**Work item**
The required answer is the run of lines from the one holding "You are a GUI" to the end of the data below, copied exactly and free of pictures.

[Stored items]
☆ ☆ ☆ ☆
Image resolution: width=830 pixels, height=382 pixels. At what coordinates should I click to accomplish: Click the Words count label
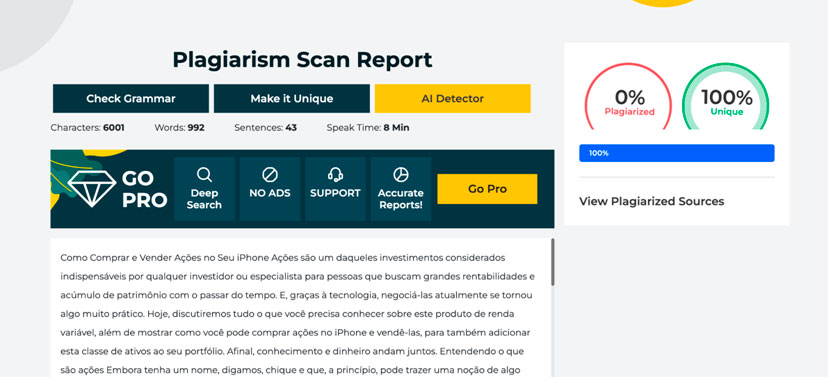point(179,128)

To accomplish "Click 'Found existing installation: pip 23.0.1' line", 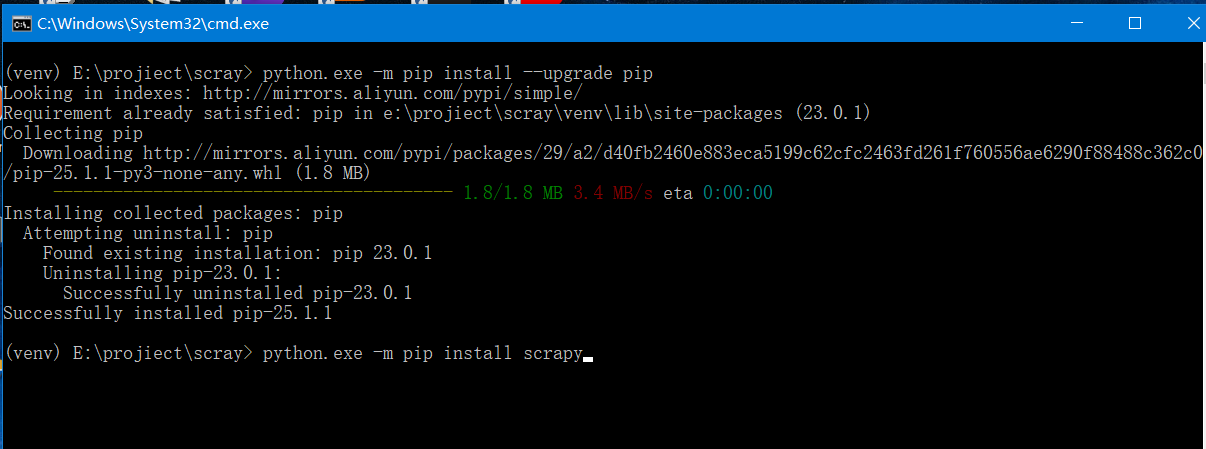I will (x=237, y=253).
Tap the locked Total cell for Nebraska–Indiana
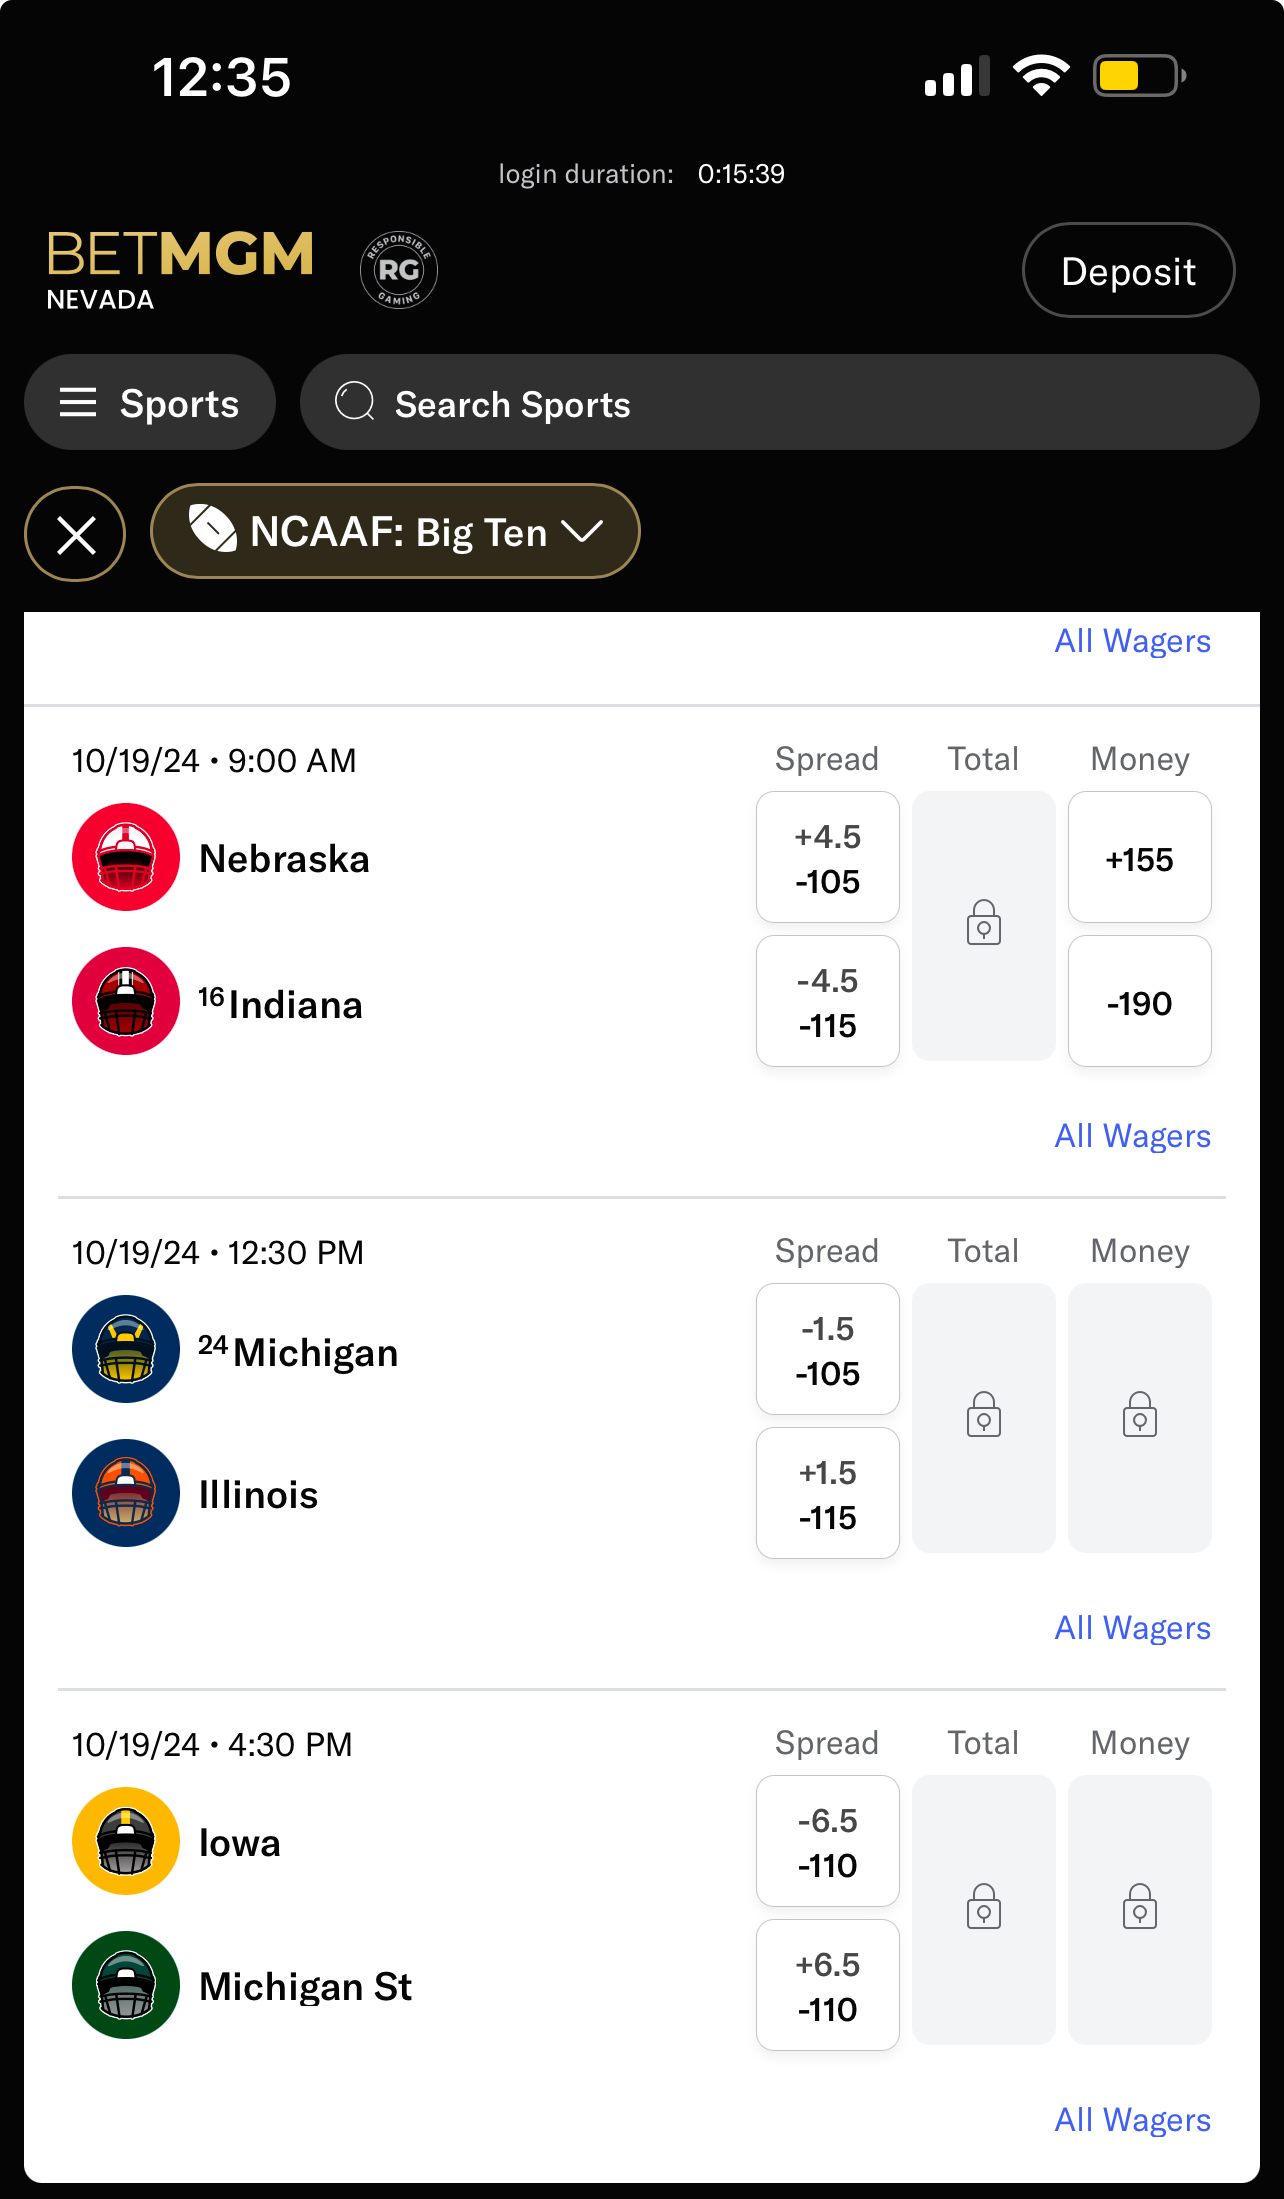1284x2199 pixels. 984,925
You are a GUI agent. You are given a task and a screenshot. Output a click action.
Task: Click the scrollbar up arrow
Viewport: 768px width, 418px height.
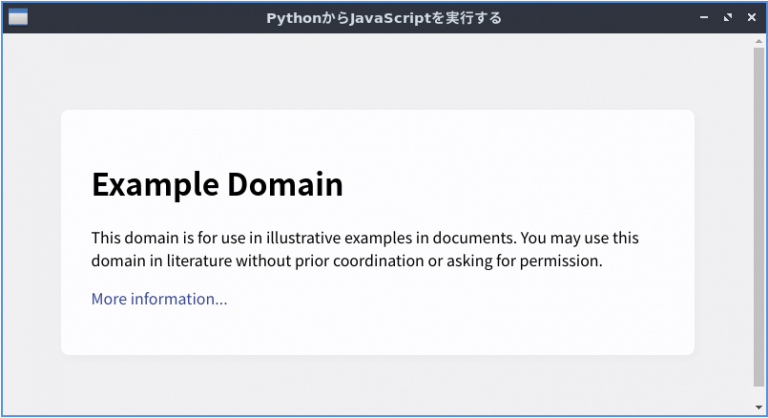[x=759, y=41]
☆ ☆ ☆ ☆
**Answer to the exercise**
You are a GUI agent. You are given a task and a screenshot. Output a click action.
Task: Click the scrollbar up arrow
Viewport: 768px width, 418px height.
[x=759, y=41]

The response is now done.